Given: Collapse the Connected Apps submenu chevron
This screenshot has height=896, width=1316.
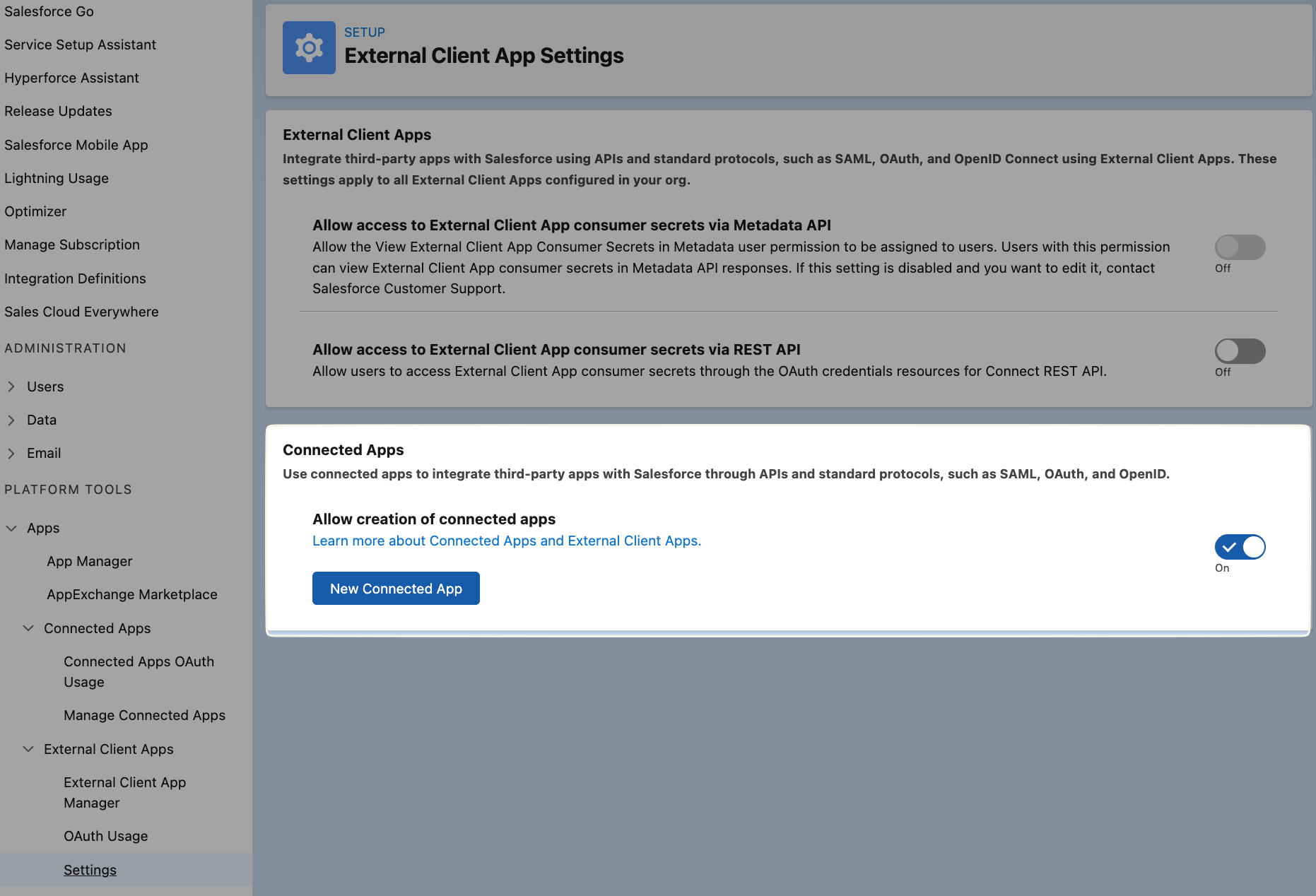Looking at the screenshot, I should [28, 628].
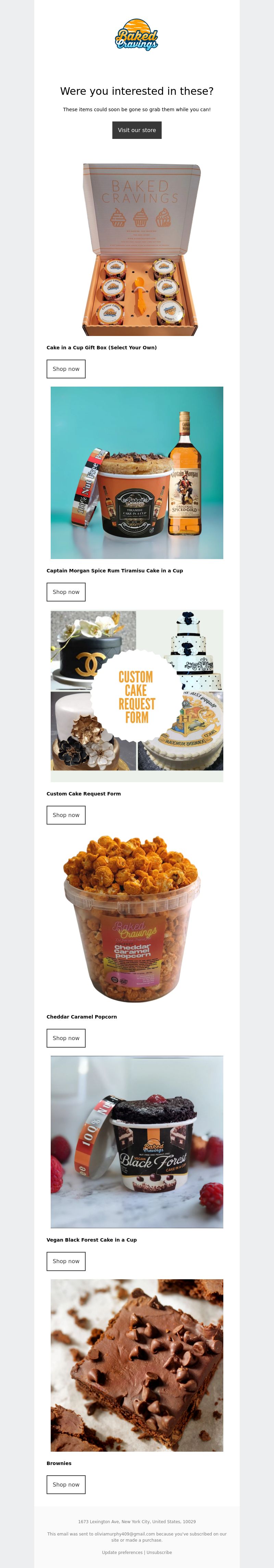Click Shop now beneath Custom Cake Request Form
Image resolution: width=274 pixels, height=1568 pixels.
point(66,815)
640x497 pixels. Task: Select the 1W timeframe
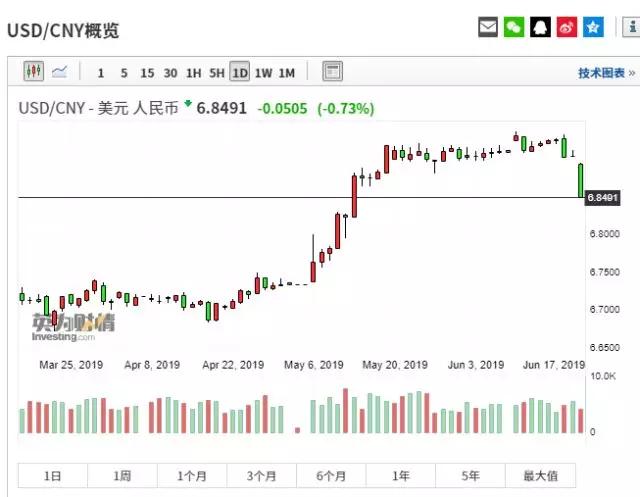[x=263, y=72]
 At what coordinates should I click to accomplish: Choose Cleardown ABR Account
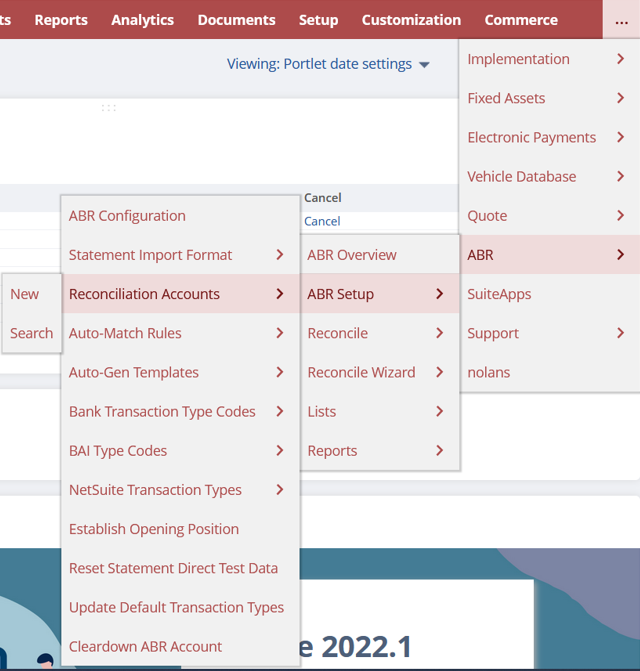pyautogui.click(x=145, y=646)
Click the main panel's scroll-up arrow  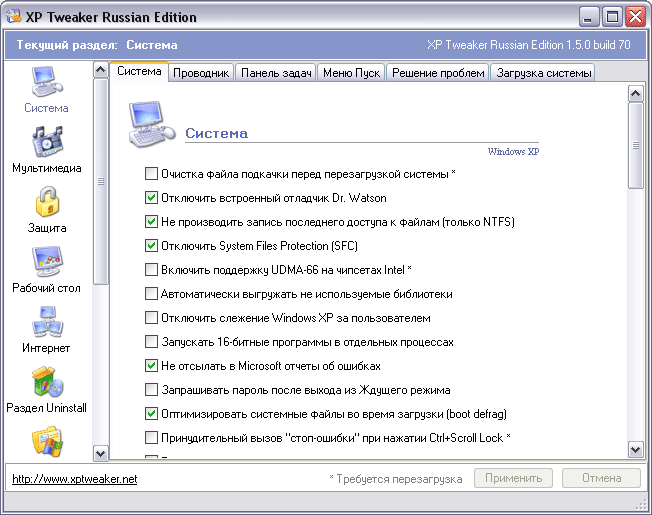click(x=635, y=93)
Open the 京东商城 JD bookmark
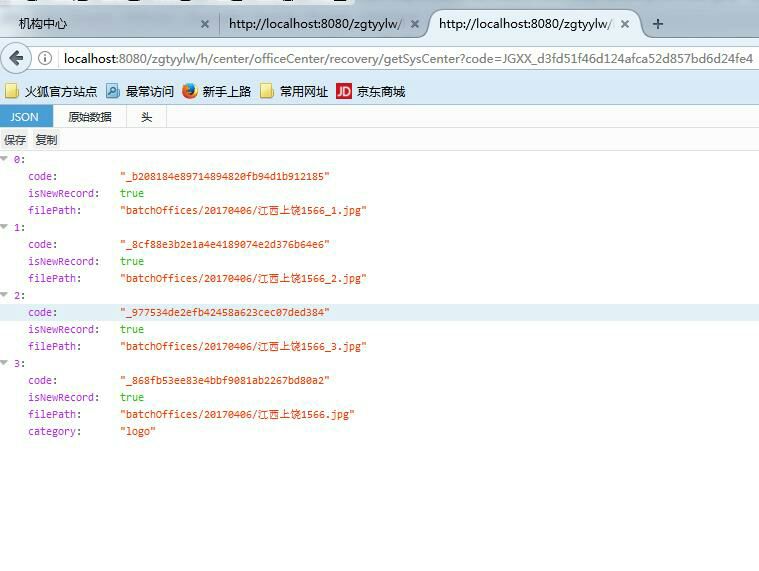This screenshot has height=571, width=759. tap(371, 91)
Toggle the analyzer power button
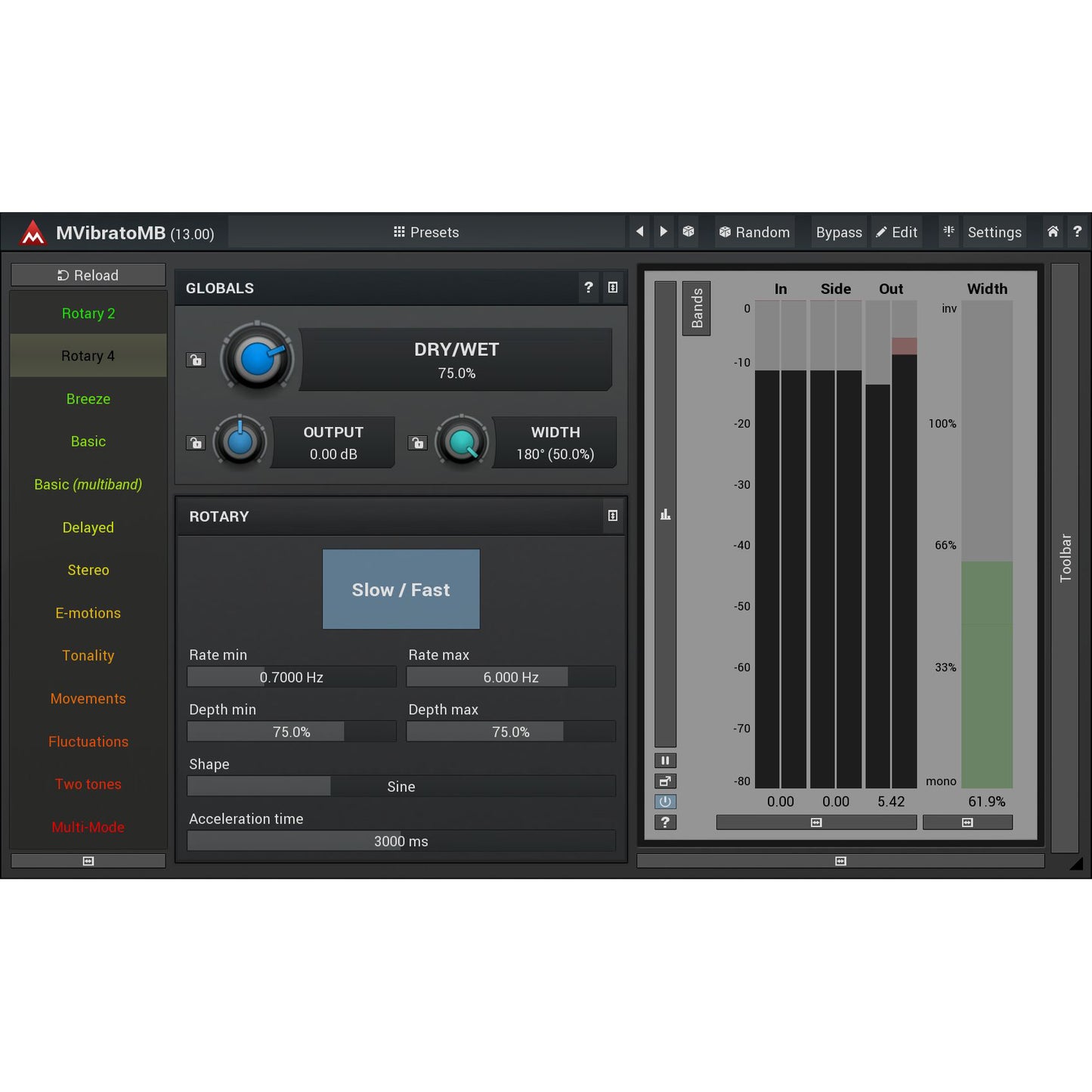 (x=665, y=802)
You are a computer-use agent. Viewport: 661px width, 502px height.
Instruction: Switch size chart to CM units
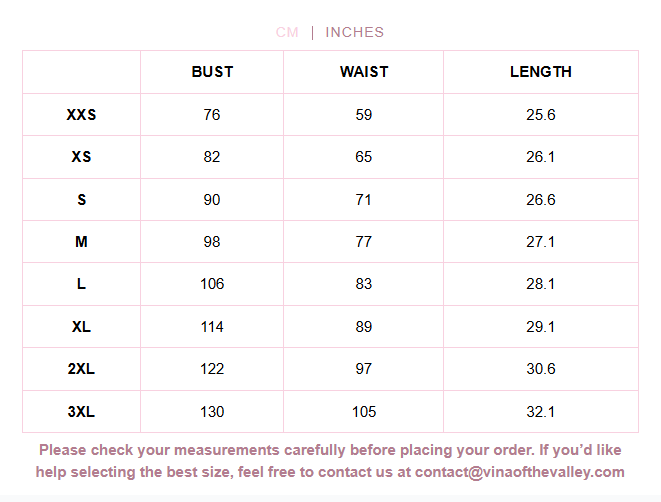[x=287, y=32]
··········
Reproduce exactly, with every picture left out, the lines from the one that contains "Toggle the analyzer power button" to the final line of the records above.

Toggle the analyzer power button
 (x=665, y=802)
You are a computer-use agent. Viewport: 661px width, 502px height.
Instruction: Switch size chart to CM units
[x=287, y=32]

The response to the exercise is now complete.